Mais de 300 mil mulheres negras de diferentes regiões do país se reuniram em marcha, em Brasília, para chamar a atenção para o debate sobre reparação e Bem Viver. Dez anos após a 1ª edição, a Marcha Nacional das Mulheres Negras por Reparação e Bem Viver realizou sua 2ª edição no dia 25 de novembro, na Esplanada dos Ministérios. O Instituto Liberdade e Emancipação – ILÊ esteve presente e também integrou a programação oficial do evento.
A roda de conversa “Justiça e Bem Viver: a potência das mulheres negras” aconteceu no dia 24 de novembro, como parte da agenda oficial da Marcha. A atividade foi construída pelo ILÊ em conjunto com a Frente pelo Desencarceramento, a Iniciativa Direito à Memória e Justiça Racial (IDMJR), a Rede de Comunidades e Movimentos contra a Violência e a Agenda Nacional pelo Desencarceramento.
A proposta foi discutir como a defesa dos direitos humanos, o desencarceramento e a mobilização política de mães e familiares se relacionam com a construção do Bem Viver para as mulheres negras.

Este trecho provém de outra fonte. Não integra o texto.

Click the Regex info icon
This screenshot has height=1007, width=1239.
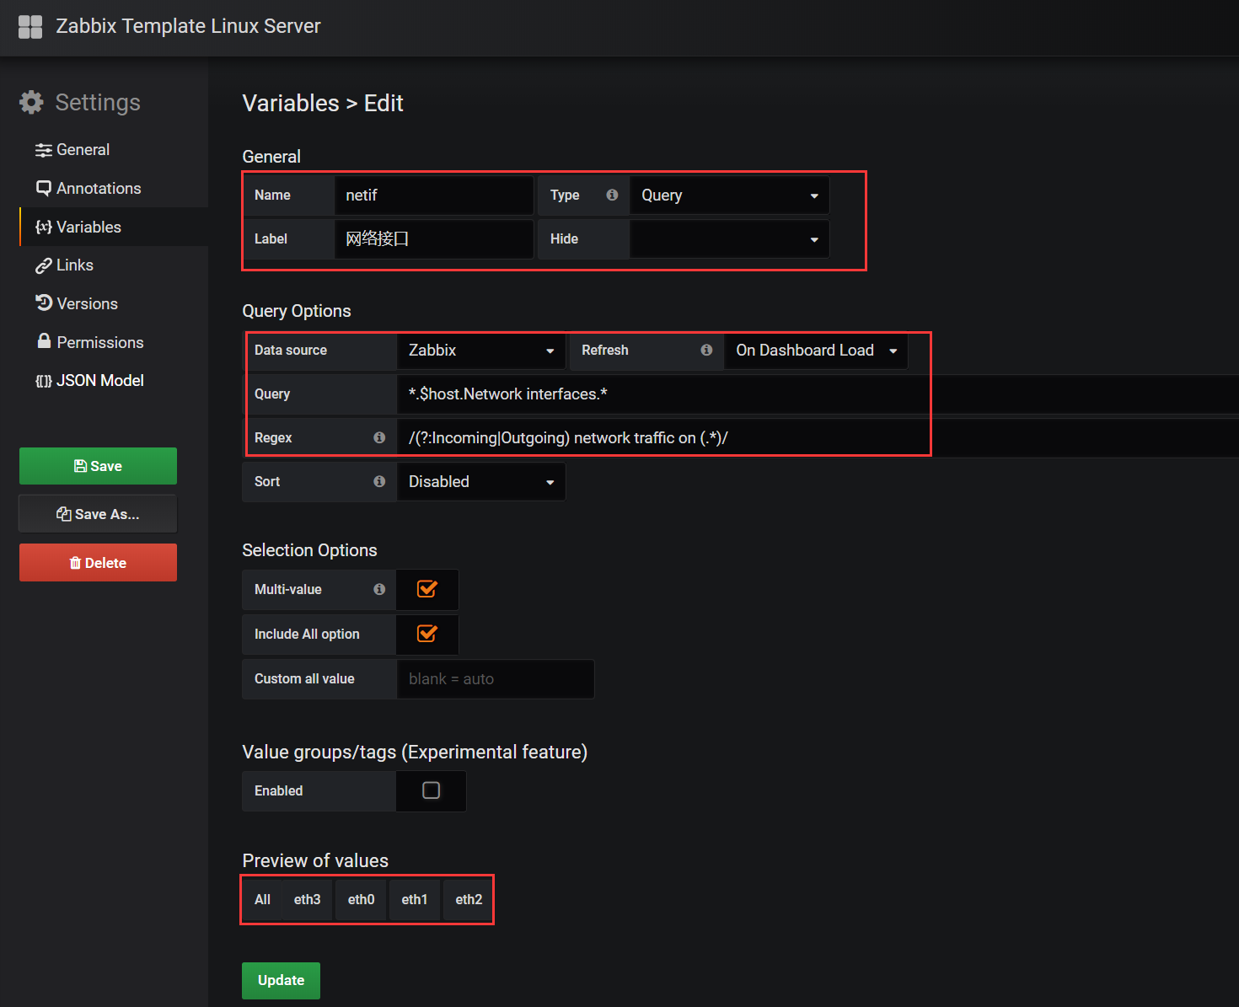pos(379,437)
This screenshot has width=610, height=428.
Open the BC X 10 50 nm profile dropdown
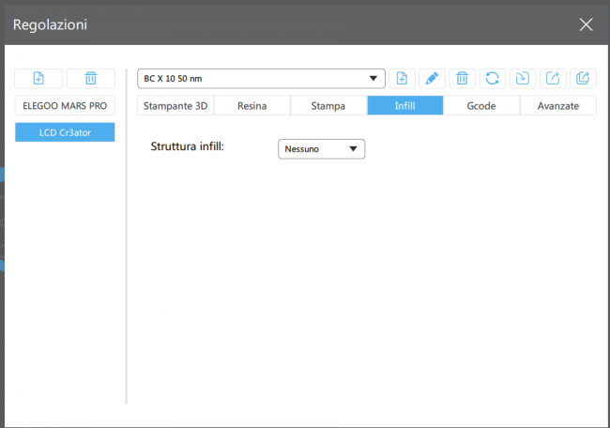[x=262, y=79]
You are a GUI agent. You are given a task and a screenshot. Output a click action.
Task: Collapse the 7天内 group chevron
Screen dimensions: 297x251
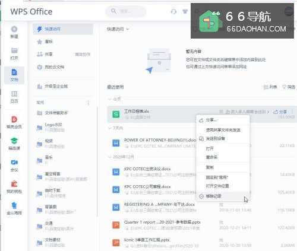coord(110,128)
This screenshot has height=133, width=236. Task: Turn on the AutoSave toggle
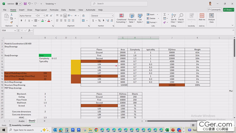tap(18, 4)
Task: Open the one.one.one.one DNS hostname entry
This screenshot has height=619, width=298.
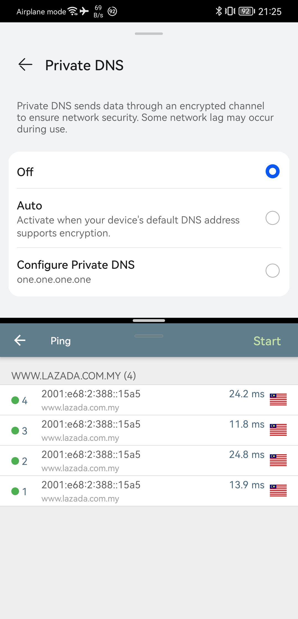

Durante a atividade, a diretora executiva do ILÊ, Juliana Sanches, lembrou que “não há possibilidade de Bem Viver sem justiça e liberdade para nós e para os nossos”. O debate reuniu mulheres negras com diferentes trajetórias de atuação, entre elas, representantes de organizações da sociedade civil, movimentos de mães e familiares de vítimas da violência de Estado, organizações da filantropia e do poder público.